The openDemocracy series on ‘Citizenship after Orientalism’ is a thought provoking investigation into how new forms of citizenship are being enacted across the world even though the orientalist discourse would seem to preclude the possibility of citizenship outside of Europe which is seen as, ‘the birthplace of “universal ideas” such as democracy, secularism, rights, and capitalism.’ Iker Barbero explores how orientalism runs deep in the veins of the European immigration system, denying entry to the ‘(often Muslim) migrant’ constructed as a ‘savage, uncivilized, terrorist “other”; an “anti-citizen”.’ Making a progressive use of the anti-orientalist discourse to highlight the racist nature of immigration controls, it argues for the abandonment of current border and citizenship regimes. So far, so unproblematic.
Where the anti-orientalist position runs into trouble is where it bends over backwards to accommodate the ‘other’ by refusing to challenge religious and cultural practices which oppress the other’s other such as women or lesbians and gay men. Lisa Pilgram in her article on British Muslim Family Law and Citizenship welcomes the new hybridity whereby British Muslims can mix and match British and sharia law, thereby creating new forms of citizenship. According to Pilgram, any opposition to Sharia is a form of orientalism, ‘In the resulting “Sharia debate”, traces of orientalism became especially visible in the portrayal of Sharia as the ‘other’ and in an essentialist understanding of “Sharia” as being in opposition to “the West”.’
This is a dangerous assertion on many levels. First of all, it is an insult to the intelligence and experience of those who oppose sharia to suggest they do so because they have an essentialist understanding of it. As I have argued elsewhere, sharia councils and Muslim Arbitration Tribunals as they have developed in the UK are deeply patriarchal and their rulings in inheritance cases and family matters are often heavily biased against women. It is something implicitly conceded by Pilgram in the example offered by her where a husband divorced his wife by uttering talaq and wanted his solicitor to issue a certificate. The solicitor, who was British trained, decided to include a clause in the letter accompanying the certificate, giving the woman ten days to dispute the talaq. As Pilgram notes, this is ‘not based on an Islamic legal provision but which is in fact the standard deadline of response in legal practice.’ This highhanded, unilateral form of divorce, usually initiated by a man, and, in practice, very hard for a woman to initiate even where there is evidence of domestic violence was somewhat ameliorated by a British legal practice. If accepting the fact that British law, although it too is patriarchal, respects women’s human rights more than sharia is orientalist, then I am an orientalist!
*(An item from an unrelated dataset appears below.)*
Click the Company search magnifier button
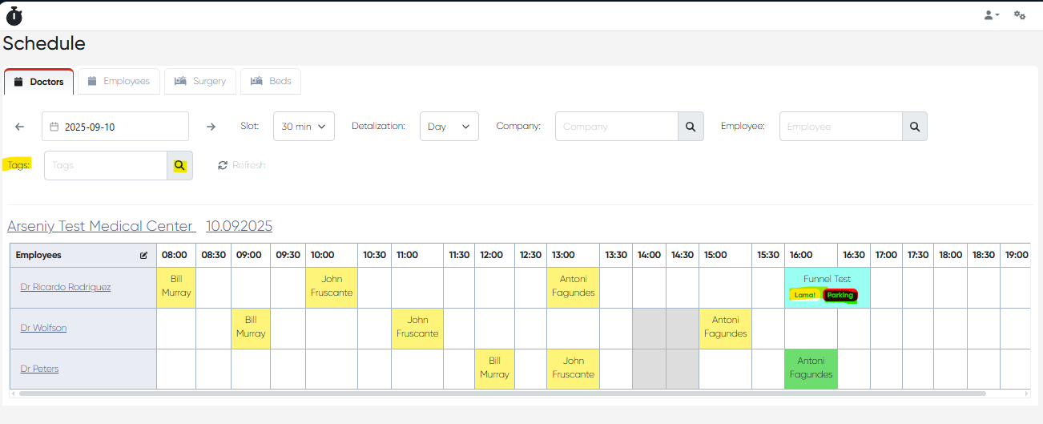 pos(691,127)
Secondly, such critiques of orientalism do not know how to situate dissenting traditions such as those represented by minority feminists and lesbian and gay activists. In challenging the binaries of orientalism which associates modernity and secularism with the West, and religious, non-democratic traditions with the East, the anti-orientalists become apologists for the cultures of the East in all their patriarchal glory and question the inherent value of secularism rather than challenge the discourse of orientalism by pointing out that secular, free thinking traditions, can exist in both and conversely heterosexist, patriarchal thinking still encumbers the West.
The danger of analysis in straightforward binaries, the dichotomised West versus East narrative, which is the ‘sin’ of orientalism is also the sin of anti-orientalism. In the attempt not to be racist, in denying that the 'other' has its secular traditions, they end up being racist. By abdicating the responsibility to oppose religious laws, the anti-orientalists create a dangerous theoretical vacuum in which religious power can grow unchecked.
It is a similar point of view that permeates Letitia Sabsay’s argument that the development of a new sexual-rights bearing citizen in Europe has become the prism through which other cultures are viewed and denigrated for not providing similar rights to their citizens; that this is a new orientalism. I agree with her critique of the hypocrisy of American initiatives challenging the violence and discrimination faced by the LGBT community around the world, but not sufficiently challenging the neo-right in the US on the same issue. However, when she extends the challenge to the hijab in Europe as manifestation of the new orientalism, we are caught in the same suffocating binaries. Where is the room for a minority woman speaking against the hijab from within that community and feeling the pressure of the hijab looming over her own dress choices? Although I don’t agree with the French ban, there is anecdotal evidence from young women pleased that the ban absolves them from wearing it under pressure from male relatives according to Marieme Hélie-Lucas, an Algerian feminist.
There’s no need to ditch values such as secularism and modernity, just point out that they’re not associated wholly with the West – that would be the appropriate response to orientalism.